Starting at just past 11pm (I considered that the Ha filter might enable me to start just a tad early), I took 30x600s exposures. Sadly I lost 9 of these due to guiding artefacts, almost all at the end of the session :( - When it started to get light, I discovered that some clouds had moved in that didn't cause the guider to lose lock, but obviously did sufficient to cause it not to be quite as good as it should be.

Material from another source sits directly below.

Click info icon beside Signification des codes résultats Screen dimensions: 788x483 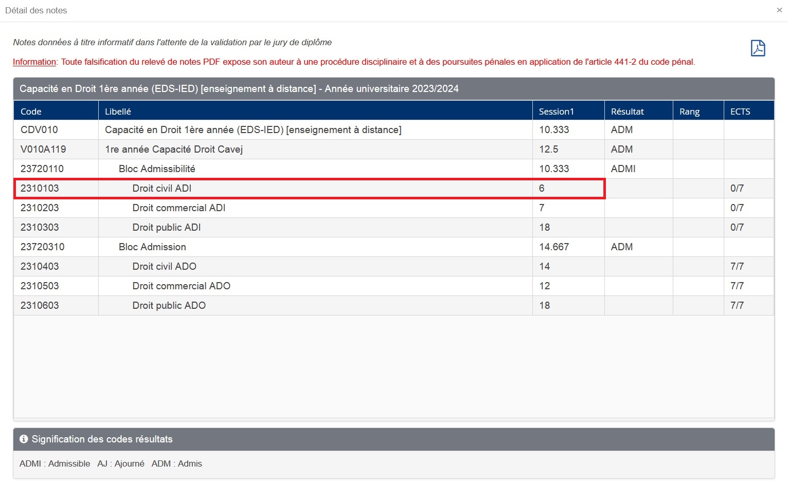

Anyway, it was getting fairly light by then anyway.

I also got some flats for the first time (:)) using Virtual Light Box on the laptop and placed the screen flush against the top of the scope... After much faffing around with everything, I finally found that 0.8s gave me an ADU of around 24,000 (a little high perhaps?).

21x600s, 50 bias and 20 flats, DSS and then some minor tweaks in CS5. I'm still not sure about the stars - To my eyes it still looks a tad fuzzy(?), but this object with the scope on this chip certainly fills the frame. (Any critical comments would be very gladly received...!)

andyuk-albums-atik-314l-picture11699-ngc-6888-crescent-nebula-mn190-21x600s-ha-50-bias-20-flats-applied-stacked-dss-post-processing-cs5-6th-june-2011-9-frames-lost-due-poor-guiding-caused-high-level-clouds.jpg

[EDIT - Slightly reworked image from original to tone-down over aggressive stretch]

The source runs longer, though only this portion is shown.